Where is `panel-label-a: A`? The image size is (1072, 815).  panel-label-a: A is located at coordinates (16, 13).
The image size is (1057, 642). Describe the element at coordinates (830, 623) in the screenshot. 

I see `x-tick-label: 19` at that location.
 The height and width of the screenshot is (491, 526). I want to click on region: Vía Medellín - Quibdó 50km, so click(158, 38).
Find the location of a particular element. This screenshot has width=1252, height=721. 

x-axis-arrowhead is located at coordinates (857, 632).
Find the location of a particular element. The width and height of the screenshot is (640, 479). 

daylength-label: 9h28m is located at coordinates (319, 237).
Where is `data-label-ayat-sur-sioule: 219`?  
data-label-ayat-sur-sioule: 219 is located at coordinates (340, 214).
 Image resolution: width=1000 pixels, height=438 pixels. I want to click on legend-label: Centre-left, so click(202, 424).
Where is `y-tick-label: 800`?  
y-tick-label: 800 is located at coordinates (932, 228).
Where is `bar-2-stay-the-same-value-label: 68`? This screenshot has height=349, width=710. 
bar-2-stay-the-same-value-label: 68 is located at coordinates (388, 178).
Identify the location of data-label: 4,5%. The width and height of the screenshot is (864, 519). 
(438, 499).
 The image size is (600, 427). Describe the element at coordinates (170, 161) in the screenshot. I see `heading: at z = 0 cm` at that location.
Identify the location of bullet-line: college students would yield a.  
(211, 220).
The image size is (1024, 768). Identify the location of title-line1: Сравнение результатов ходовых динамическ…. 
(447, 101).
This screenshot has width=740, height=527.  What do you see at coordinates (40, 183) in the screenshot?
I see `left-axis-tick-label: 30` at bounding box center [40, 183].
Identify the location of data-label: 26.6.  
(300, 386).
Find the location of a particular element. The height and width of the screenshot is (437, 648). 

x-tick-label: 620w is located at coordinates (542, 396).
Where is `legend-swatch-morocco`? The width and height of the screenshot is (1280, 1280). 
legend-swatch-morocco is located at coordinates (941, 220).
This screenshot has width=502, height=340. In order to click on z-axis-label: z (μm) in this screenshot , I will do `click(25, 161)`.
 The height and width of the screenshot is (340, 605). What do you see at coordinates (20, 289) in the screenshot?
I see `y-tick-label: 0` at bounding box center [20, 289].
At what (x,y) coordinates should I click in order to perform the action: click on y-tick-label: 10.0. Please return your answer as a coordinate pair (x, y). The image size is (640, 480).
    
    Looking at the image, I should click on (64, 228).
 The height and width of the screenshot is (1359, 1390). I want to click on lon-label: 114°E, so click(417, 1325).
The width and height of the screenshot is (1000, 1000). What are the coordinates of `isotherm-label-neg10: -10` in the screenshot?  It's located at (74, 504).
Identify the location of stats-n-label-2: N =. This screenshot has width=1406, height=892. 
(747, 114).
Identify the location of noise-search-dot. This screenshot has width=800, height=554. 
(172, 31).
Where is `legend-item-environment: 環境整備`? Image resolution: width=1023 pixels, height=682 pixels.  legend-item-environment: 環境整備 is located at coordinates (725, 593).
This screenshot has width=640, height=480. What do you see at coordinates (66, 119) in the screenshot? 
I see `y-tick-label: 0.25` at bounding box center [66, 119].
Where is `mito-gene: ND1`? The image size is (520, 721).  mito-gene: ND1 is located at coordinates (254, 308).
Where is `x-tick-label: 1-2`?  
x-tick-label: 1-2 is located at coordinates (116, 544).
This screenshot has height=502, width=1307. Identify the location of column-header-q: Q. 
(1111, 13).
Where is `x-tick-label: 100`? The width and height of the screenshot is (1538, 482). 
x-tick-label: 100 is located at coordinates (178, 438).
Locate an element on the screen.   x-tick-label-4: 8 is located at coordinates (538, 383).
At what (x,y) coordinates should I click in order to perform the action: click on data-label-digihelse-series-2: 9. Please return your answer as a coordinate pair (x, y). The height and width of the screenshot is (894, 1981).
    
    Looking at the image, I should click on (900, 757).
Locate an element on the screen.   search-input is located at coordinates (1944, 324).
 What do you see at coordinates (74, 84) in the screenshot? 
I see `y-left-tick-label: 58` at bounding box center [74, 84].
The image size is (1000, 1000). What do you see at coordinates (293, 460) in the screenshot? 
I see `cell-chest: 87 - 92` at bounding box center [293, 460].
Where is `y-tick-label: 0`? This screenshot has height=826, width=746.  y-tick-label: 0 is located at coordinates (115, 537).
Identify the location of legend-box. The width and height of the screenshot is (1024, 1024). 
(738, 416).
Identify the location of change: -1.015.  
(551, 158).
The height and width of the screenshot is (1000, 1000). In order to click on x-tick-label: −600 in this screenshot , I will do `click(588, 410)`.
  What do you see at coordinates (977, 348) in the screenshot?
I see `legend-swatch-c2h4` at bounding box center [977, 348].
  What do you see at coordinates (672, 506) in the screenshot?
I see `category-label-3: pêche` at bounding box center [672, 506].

============================================================

__PROBLEM DESCRIPTION__:
Locate every line in the listing above that contains the string "legend" and copy each one. Case counts.

__ANSWER SECTION__:
 Image resolution: width=1000 pixels, height=438 pixels. I want to click on legend-label: Centre-left, so click(202, 424).
Where is `legend-swatch-morocco`? The width and height of the screenshot is (1280, 1280). 
legend-swatch-morocco is located at coordinates (941, 220).
Where is `legend-item-environment: 環境整備`? Image resolution: width=1023 pixels, height=682 pixels.  legend-item-environment: 環境整備 is located at coordinates (725, 593).
Identify the location of legend-box. The width and height of the screenshot is (1024, 1024). 
I see `legend-swatch-c2h4` at bounding box center [977, 348].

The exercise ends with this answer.